Sunday, April 1st, 2007
First, I am born. Then the trouble begins.

For April Fool's Day, I could think of no better film to watch than Steven Soderbergh's Schizopolis. It has long been a favorite of mine, for its off-kilter sense of humor, its knowing self-parody, and its significance in Soderbergh's career. Essentially, it is the film that reawakened his artistic spirit and allowed him to regroup creatively after a series of disappointing Hollywood projects. It can be a frustrating film to the uninitiated, but its pleasures are many, and while it may travel down some blind alleys, more often than not it will bring a smile to your face, even while you're shaking your head befuddled by the whole thing.
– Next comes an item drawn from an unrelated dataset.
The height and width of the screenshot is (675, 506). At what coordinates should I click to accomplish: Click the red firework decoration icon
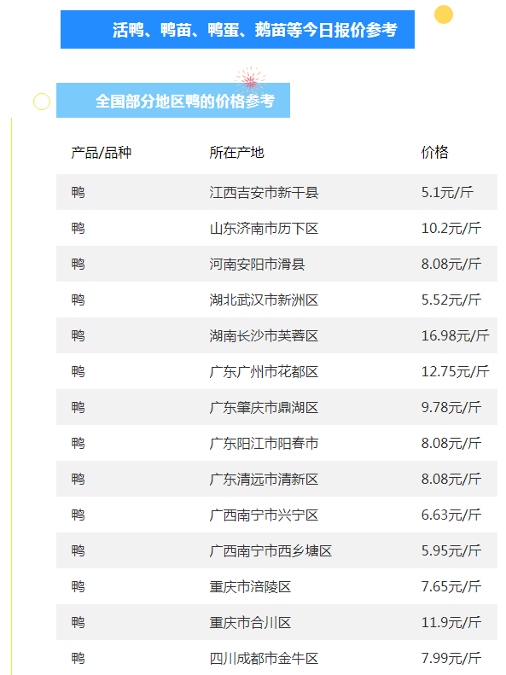(x=251, y=80)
Not coincidentally, it was ten years ago this month that Schizopolis was first foisted upon the bewildered viewing public -- a scant three weeks after its zero-budget sibling, the Spalding Gray monologue film Gray's Anatomy. I expect I'll be viewing that again in the very near future.


Tuesday, April 3rd, 2007
What rotten sins I've got working for me. I suppose it's the wages.
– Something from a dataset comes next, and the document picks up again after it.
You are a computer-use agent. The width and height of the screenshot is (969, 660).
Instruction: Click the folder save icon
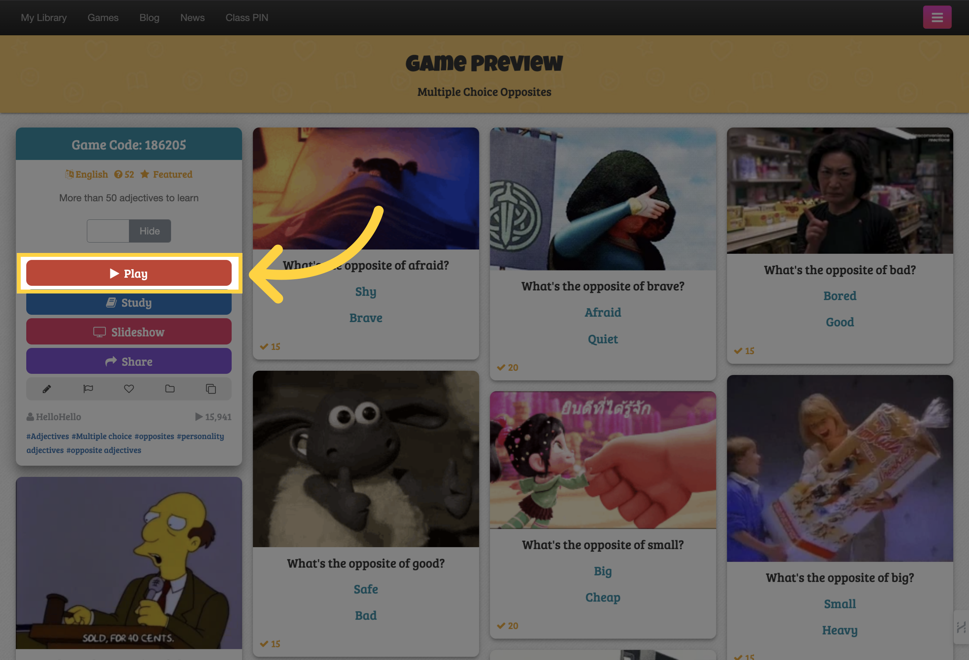(x=170, y=389)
Ever since Harold Ramis made his wholly unnecessary (and unseen by me) remake of Bedazzled in 2000, I've been waiting patiently for Stanley Donen's original to be released on DVD. (As a matter of fact, it was the fifth Film That Should Be On DVD Already.) Now, at last, my wait is over. Move over, Brendan Fraser and Elizabeth Hurley, Peter Cook and Dudley Moore are here to show you how the tempting of a lonely man is done!
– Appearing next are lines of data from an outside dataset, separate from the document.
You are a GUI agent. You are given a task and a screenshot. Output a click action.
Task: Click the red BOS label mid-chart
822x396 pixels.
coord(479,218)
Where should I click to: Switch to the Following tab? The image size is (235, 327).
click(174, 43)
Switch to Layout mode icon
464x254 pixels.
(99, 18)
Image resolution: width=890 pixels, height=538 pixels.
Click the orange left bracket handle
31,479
Made in 1967, it was the first film that was written by starred the comedy duo -- and the one they hoped would break them in the States. It updated the Faust legend to modern day, with Cook as the red-socked Devil incarnate, George Spiggot, and Moore as short order cook Stanley Moon, who moons over the unapproachable Margaret Spencer, played by Eleanor Bron. To help get her, Spiggot offers Moon seven wishes in exchange for his soul, which he wasn't using anyway. The way Spiggot manages to undermine each one of Moon's wishes is amusing enough (especially in the pop star sequence where Moon's earnest pleas for Margaret to "Love Me!" are outdone by Drimble Wedge and the Vegetation's inertia), but the really funny stuff is what happens in between, when we and Moon tag along with Spiggot while he goes about his business, making routine, downright mundane mischief (scratching a record, tearing the last page out of an Agatha Christie mystery) and bemoaning how uninspired his job has become.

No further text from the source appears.